------ Source material ------

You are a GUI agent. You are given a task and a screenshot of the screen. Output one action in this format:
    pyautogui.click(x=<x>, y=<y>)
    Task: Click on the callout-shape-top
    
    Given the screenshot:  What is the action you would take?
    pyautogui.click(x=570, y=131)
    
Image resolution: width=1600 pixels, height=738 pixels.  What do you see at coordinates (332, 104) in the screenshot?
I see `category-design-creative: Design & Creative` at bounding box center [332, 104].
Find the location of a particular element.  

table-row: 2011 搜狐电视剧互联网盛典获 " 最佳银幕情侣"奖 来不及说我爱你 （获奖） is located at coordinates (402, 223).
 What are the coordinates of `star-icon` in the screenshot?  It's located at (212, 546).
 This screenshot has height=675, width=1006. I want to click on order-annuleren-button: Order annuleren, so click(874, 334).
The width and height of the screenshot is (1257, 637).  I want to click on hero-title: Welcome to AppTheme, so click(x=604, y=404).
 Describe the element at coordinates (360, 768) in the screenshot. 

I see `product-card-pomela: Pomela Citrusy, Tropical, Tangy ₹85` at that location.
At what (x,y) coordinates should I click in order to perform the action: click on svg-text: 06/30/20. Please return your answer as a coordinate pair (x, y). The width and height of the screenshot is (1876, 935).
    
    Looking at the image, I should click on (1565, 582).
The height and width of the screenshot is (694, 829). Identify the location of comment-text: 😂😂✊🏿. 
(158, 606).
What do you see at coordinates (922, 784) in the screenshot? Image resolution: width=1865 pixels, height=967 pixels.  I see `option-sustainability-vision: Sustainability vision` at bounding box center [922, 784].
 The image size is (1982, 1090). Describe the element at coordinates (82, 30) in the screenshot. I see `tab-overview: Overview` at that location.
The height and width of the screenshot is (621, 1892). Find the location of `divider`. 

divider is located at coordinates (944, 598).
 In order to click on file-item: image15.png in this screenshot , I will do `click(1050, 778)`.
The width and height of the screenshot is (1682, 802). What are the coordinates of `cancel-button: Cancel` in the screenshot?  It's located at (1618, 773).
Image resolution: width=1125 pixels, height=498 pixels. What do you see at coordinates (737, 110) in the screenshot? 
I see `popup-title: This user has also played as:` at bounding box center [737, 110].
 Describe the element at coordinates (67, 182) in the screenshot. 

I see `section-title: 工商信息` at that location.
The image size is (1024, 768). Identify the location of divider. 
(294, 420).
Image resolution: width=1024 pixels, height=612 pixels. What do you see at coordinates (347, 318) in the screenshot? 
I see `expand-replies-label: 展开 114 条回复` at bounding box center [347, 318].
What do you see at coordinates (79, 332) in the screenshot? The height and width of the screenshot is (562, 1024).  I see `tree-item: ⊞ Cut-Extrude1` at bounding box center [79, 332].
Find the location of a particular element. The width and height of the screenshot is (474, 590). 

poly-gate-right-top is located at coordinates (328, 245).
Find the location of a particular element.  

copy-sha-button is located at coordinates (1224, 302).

------

Repeat every line of the entries above word for word.

You are a GUI agent. You are given a task and a screenshot of the screen. Output one action in this format:
    pyautogui.click(x=<x>, y=<y>)
    Task: Click on the callout-shape-top
    
    Given the screenshot:  What is the action you would take?
    pyautogui.click(x=570, y=131)
    
Image resolution: width=1600 pixels, height=738 pixels.  What do you see at coordinates (332, 104) in the screenshot?
I see `category-design-creative: Design & Creative` at bounding box center [332, 104].
Find the location of a particular element.  

table-row: 2011 搜狐电视剧互联网盛典获 " 最佳银幕情侣"奖 来不及说我爱你 （获奖） is located at coordinates (402, 223).
 What are the coordinates of `star-icon` in the screenshot?  It's located at (212, 546).
 This screenshot has height=675, width=1006. I want to click on order-annuleren-button: Order annuleren, so click(874, 334).
The width and height of the screenshot is (1257, 637).  I want to click on hero-title: Welcome to AppTheme, so click(x=604, y=404).
 Describe the element at coordinates (360, 768) in the screenshot. 

I see `product-card-pomela: Pomela Citrusy, Tropical, Tangy ₹85` at that location.
At what (x,y) coordinates should I click in order to perform the action: click on svg-text: 06/30/20. Please return your answer as a coordinate pair (x, y). The width and height of the screenshot is (1876, 935).
    
    Looking at the image, I should click on (1565, 582).
The height and width of the screenshot is (694, 829). Identify the location of comment-text: 😂😂✊🏿. 
(158, 606).
What do you see at coordinates (922, 784) in the screenshot? Image resolution: width=1865 pixels, height=967 pixels.  I see `option-sustainability-vision: Sustainability vision` at bounding box center [922, 784].
 The image size is (1982, 1090). Describe the element at coordinates (82, 30) in the screenshot. I see `tab-overview: Overview` at that location.
The height and width of the screenshot is (621, 1892). Find the location of `divider`. 

divider is located at coordinates (944, 598).
 In order to click on file-item: image15.png in this screenshot , I will do `click(1050, 778)`.
The width and height of the screenshot is (1682, 802). What are the coordinates of `cancel-button: Cancel` in the screenshot?  It's located at (1618, 773).
Image resolution: width=1125 pixels, height=498 pixels. What do you see at coordinates (737, 110) in the screenshot? 
I see `popup-title: This user has also played as:` at bounding box center [737, 110].
 Describe the element at coordinates (67, 182) in the screenshot. 

I see `section-title: 工商信息` at that location.
The image size is (1024, 768). Identify the location of divider. 
(294, 420).
Image resolution: width=1024 pixels, height=612 pixels. What do you see at coordinates (347, 318) in the screenshot? 
I see `expand-replies-label: 展开 114 条回复` at bounding box center [347, 318].
What do you see at coordinates (79, 332) in the screenshot? The height and width of the screenshot is (562, 1024).  I see `tree-item: ⊞ Cut-Extrude1` at bounding box center [79, 332].
Find the location of a particular element. The width and height of the screenshot is (474, 590). 

poly-gate-right-top is located at coordinates (328, 245).
Find the location of a particular element.  

copy-sha-button is located at coordinates (1224, 302).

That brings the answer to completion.